We shook hands, and I told him my name, you know, the normal meet-n-greet.

“So what do you do for a living?” he said.

Actually, I was heading to Korea to teach English, but that wasn’t what I told him. “I write… in first-person past, as if what you and I are doing right now happened before I typed the page.”

In this case, I started with present and then translated to past. This translation wasn’t too difficult. From what I can tell, almost everything in present tense converts to past pretty naturally. Surely there are situations where present tense can tell in a way that doesn’t translate directly to past tense, but I’ll have to leave that for another day because I can’t think of one now.

Going from past to present, though, seems more difficult. We’ll see.

First-person past

When I was about six years old, my dad worked at Sam’s Club. I thought the job was pretty cool, pushing carts around in the parking lot, helping customers with computers. Pop was a good sport, but I guess he didn’t think it was quite as cool as I did.

And he never appreciated the surround sound demo as much as I did either, except that he enjoyed letting me experience the, ahem, thrill.

Remember, this was back in the day when surround sound was the newest, coolest thing, back before high definition and all that. In fact, I think this was about the time they started calling it “home theater.”

Anyway, Pop let me stand in the middle of all these speakers and then he pushed the demo button. Whooosh! Cars flew by and so did the sound.

Frankly, though, I probably didn’t care much about the actual surround sound. I just liked watching the cars and hearing the engines and listening to Tom Cruise tell Robert Duvall that he was going to “drop the hammer.”

First-person present

I’m about six years old, and my dad works at Sam’s Club. I think the job’s pretty cool, pushing carts around in the parking lot, helping customers with computers. Pop is a good sport, but I guess he doesn’t think it’s quite as cool as I do.

And he doesn’t appreciate the surround sound demo as much as I do either, except that he enjoys letting me experience the, ahem, thrill.

Remember, this is back in the day when surround sound is the newest, coolest thing, back before high definition and all that.

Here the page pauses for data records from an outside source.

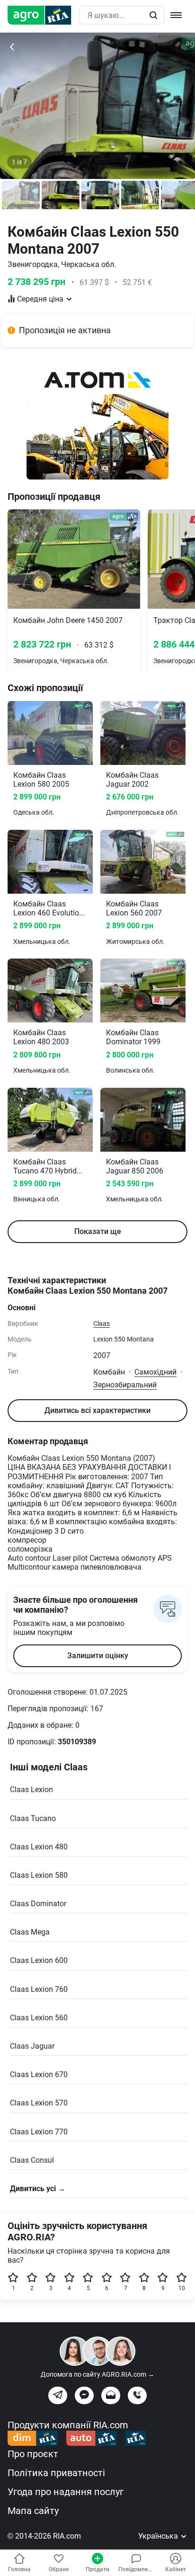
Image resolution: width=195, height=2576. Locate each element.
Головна (19, 2569)
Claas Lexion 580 (39, 1875)
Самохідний (155, 1372)
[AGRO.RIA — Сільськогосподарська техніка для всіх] (43, 15)
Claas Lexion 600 (39, 1960)
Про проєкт (33, 2454)
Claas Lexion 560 (39, 2017)
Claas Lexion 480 (39, 1846)
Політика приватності (56, 2472)
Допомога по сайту (97, 2374)
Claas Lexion (31, 1789)
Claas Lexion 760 (39, 1989)
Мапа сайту (33, 2510)
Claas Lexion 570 (39, 2102)
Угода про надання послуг (66, 2491)
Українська (159, 2536)
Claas (101, 1323)
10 (181, 2288)
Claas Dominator (38, 1903)
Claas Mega (30, 1932)
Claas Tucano (33, 1818)
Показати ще (97, 1231)
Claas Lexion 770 (39, 2131)
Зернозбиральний (125, 1384)
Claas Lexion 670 (39, 2074)
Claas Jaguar (32, 2046)
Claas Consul (32, 2160)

In fact, I think this is about the time they start calling it “home theater.”

Anyway, Pop lets me stand in the middle of all these speakers and then he pushes the demo button. Whooosh! Cars fly by and so does the sound.

Frankly, though, I’m not sure I care much about the actual surround sound. I just like watching the cars and hearing the engines and listening to Tom Cruise tell Robert Duvall that he is going to “drop the hammer.”

This second example, going from past to present, is much more forced, and I didn’t even do too much in the past tense that would make that transition difficult. It’s interesting, though, how it really matters which perspective you start from.

Which for which?

The benefit to present tense is immediacy. And I think it sounds more intimate too. The benefit to past tense is control and precision, especially when you start jumping around in time. Present tense, like real life, is a lot more linear. In present tense, memories stick out as memories, not just a jump through time in the story.

When it comes down to it, it’s good to use both. I’m going to have fun experimenting more like this.